WHAT IS NEEDED -
Pictures in the data must not be copied, but everything else should be output exactly.

MATERIAL SUPPLIED -
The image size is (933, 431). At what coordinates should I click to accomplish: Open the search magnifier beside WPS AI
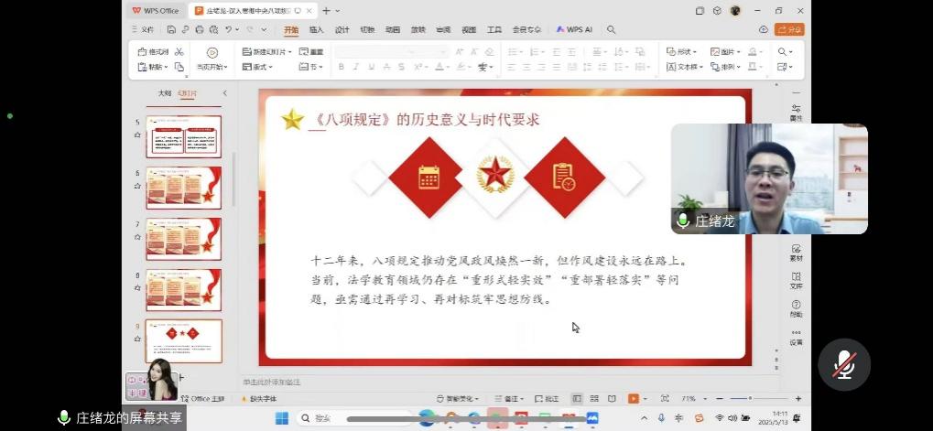click(x=612, y=30)
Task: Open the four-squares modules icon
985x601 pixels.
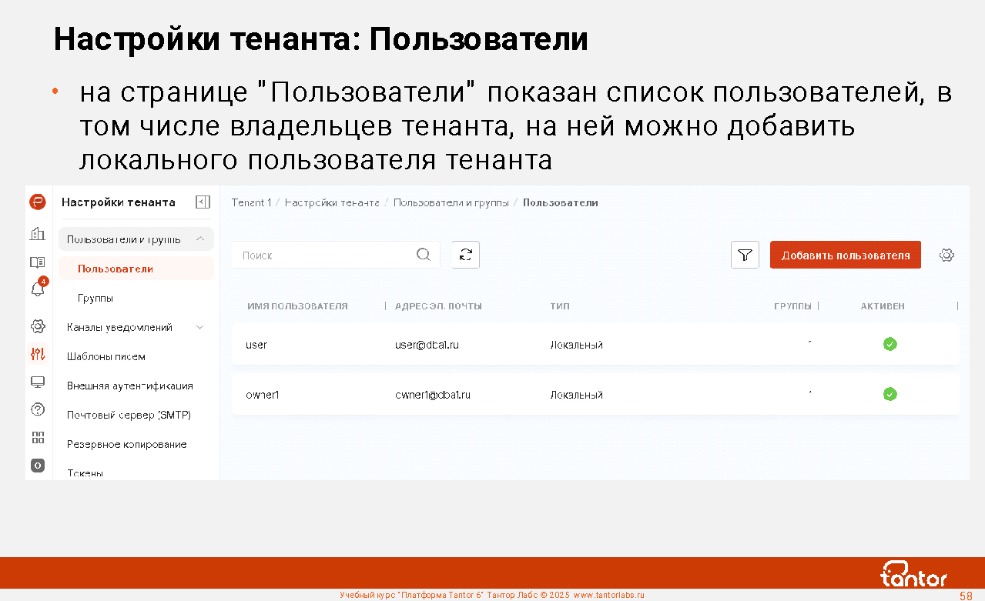Action: click(x=37, y=437)
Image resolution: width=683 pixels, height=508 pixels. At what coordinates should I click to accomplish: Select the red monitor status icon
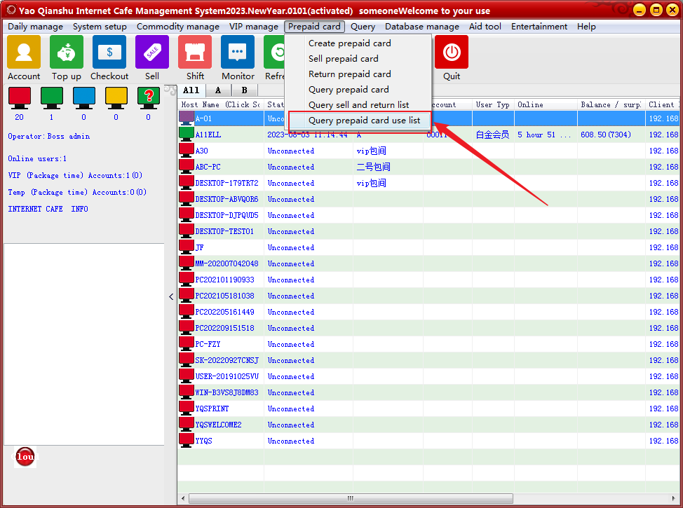(x=19, y=97)
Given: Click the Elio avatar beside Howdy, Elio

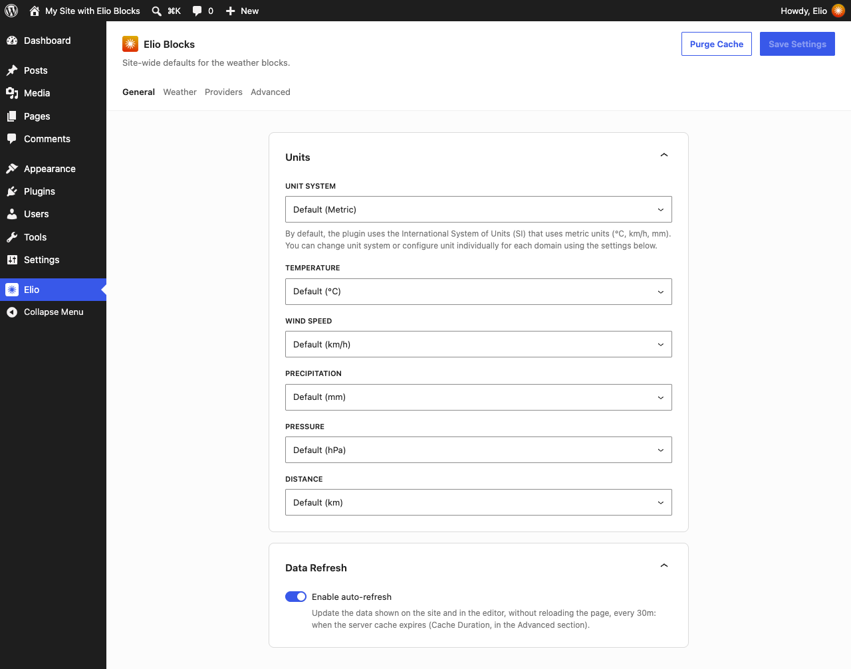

OUTPUT BELOW -
The image size is (933, 431). At what coordinates should I click to accomplish: Open the search magnifier beside WPS AI
click(x=612, y=30)
Task: Open the four-squares modules icon
985x601 pixels.
Action: click(x=37, y=437)
Image resolution: width=683 pixels, height=508 pixels. At what coordinates should I click to accomplish: Select the red monitor status icon
(x=19, y=97)
Given: Click the Elio avatar beside Howdy, Elio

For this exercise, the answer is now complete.